Con los hechos se demuestra que no existe un saludable y transparente proceso de fiscalización. En el sistema clásico de división de poderes en el que juegan su papel los pesos y contrapesos, la Legislatura tiene doble y vital trascendencia.
Un parlamento legisla, cosa que en la actual correlación de fuerzas, aun con una mayoría gobiernista imperante, ha mostrado sus límites. La fiscalización es la otra piedra angular de la democracia. En nuestro país, ejercida a través del juicio político, ha sido esencial para que la opinión pública conozca los entresijos del ejercicio del poder, revele aquello que muchas veces se quiera ocultar y propicie, con la censura y hasta la destitución, una primordial práctica de transparencia pública.
En muchas ocasiones los juicios políticos se constituyeron en tribunal político para apuntalar candidaturas de la oposición, pero de no haber sido por esa misión del Poder Legislativo, muchos casos de corrupción se hubiesen ocultado.
Resulta que hoy la fiscalización luce imposible.
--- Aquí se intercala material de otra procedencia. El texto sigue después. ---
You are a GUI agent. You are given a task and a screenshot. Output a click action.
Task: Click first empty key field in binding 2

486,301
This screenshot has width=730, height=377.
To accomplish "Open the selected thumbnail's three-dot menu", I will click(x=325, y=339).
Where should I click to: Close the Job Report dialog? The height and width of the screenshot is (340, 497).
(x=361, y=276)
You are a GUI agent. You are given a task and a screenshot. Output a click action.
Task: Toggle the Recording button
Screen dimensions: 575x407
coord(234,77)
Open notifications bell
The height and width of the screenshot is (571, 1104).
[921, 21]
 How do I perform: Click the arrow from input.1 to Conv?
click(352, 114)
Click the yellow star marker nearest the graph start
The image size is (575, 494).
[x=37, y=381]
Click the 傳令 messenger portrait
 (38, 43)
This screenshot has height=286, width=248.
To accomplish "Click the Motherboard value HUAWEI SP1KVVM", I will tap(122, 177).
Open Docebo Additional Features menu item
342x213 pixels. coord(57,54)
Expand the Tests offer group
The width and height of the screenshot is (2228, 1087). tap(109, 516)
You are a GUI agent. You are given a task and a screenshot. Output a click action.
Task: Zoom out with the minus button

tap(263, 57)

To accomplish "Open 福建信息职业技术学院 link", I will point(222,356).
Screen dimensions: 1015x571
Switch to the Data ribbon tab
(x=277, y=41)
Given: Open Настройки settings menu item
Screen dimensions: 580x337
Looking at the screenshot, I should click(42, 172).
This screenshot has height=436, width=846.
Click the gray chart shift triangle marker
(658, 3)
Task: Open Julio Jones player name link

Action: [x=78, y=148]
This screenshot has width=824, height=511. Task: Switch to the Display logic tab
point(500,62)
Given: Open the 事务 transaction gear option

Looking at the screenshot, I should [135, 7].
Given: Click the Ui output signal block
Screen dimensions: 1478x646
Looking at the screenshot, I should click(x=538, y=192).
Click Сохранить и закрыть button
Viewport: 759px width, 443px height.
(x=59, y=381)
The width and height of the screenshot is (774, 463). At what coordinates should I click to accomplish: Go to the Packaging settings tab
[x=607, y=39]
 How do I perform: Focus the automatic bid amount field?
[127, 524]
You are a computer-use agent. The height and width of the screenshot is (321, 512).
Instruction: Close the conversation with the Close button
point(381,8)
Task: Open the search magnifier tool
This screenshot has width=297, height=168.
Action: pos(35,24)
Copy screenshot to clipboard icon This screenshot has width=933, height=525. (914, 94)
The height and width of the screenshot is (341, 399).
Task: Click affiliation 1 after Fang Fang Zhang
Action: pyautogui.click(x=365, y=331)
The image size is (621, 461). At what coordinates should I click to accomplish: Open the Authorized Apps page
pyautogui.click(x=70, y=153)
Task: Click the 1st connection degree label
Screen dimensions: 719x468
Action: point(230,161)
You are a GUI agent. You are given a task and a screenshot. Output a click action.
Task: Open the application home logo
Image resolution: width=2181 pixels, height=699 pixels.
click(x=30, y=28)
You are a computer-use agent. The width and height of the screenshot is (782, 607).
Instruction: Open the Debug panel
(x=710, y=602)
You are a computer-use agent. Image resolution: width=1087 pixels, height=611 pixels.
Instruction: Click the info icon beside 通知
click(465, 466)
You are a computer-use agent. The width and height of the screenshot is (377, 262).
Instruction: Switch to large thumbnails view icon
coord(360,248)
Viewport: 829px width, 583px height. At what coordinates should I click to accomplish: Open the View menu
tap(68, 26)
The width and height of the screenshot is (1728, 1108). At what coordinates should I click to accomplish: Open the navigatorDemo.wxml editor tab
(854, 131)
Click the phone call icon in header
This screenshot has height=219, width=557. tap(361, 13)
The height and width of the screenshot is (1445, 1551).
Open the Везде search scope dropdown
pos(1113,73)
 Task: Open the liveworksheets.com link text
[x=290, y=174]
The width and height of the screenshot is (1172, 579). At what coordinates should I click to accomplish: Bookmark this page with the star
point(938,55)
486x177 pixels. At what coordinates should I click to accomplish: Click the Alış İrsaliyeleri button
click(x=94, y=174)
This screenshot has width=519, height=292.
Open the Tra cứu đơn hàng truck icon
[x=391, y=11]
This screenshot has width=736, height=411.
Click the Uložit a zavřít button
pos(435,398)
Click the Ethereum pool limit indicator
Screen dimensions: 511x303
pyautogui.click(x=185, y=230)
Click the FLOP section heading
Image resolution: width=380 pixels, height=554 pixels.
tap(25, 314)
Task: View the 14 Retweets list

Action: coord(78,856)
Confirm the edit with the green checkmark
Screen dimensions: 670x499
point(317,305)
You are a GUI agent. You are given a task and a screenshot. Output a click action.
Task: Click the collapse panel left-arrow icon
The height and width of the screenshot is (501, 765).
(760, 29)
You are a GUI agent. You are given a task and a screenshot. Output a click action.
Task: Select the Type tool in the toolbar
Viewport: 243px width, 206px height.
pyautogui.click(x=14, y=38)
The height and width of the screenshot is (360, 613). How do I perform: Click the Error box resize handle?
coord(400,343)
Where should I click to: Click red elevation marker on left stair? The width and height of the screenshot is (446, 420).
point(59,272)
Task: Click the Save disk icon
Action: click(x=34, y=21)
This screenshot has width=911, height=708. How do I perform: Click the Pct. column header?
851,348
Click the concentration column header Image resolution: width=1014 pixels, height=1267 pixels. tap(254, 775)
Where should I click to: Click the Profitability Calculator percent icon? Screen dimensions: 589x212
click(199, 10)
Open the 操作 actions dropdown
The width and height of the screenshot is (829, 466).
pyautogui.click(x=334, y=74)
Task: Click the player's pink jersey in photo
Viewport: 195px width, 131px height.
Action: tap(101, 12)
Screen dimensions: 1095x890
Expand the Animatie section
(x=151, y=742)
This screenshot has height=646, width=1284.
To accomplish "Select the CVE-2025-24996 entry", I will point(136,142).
El galimatías jurídico que crearon ha bloqueado en la práctica el juicio político, han encriptado los procesos de administración pública y ha sepultado la fiscalización como parte del libre juego democrático entre oficialismo y oposición.
Más allá del ejercicio retórico y saludable del juicio político público, que muchas veces suscitó enjuiciamientos penales y procesos judiciales, su práctica desaparición enturbia al ejercicio democrático.
Hoy fue el caso del Ministro de Transporte, archivado por supuesta prescripción. Ayer, cerraron el paso al juicio al Fiscal; otros procesos quedaron truncos: los de los ministerios de Defensa, de Salud, de Educación.
Una democracia sin fiscalización es una ficción.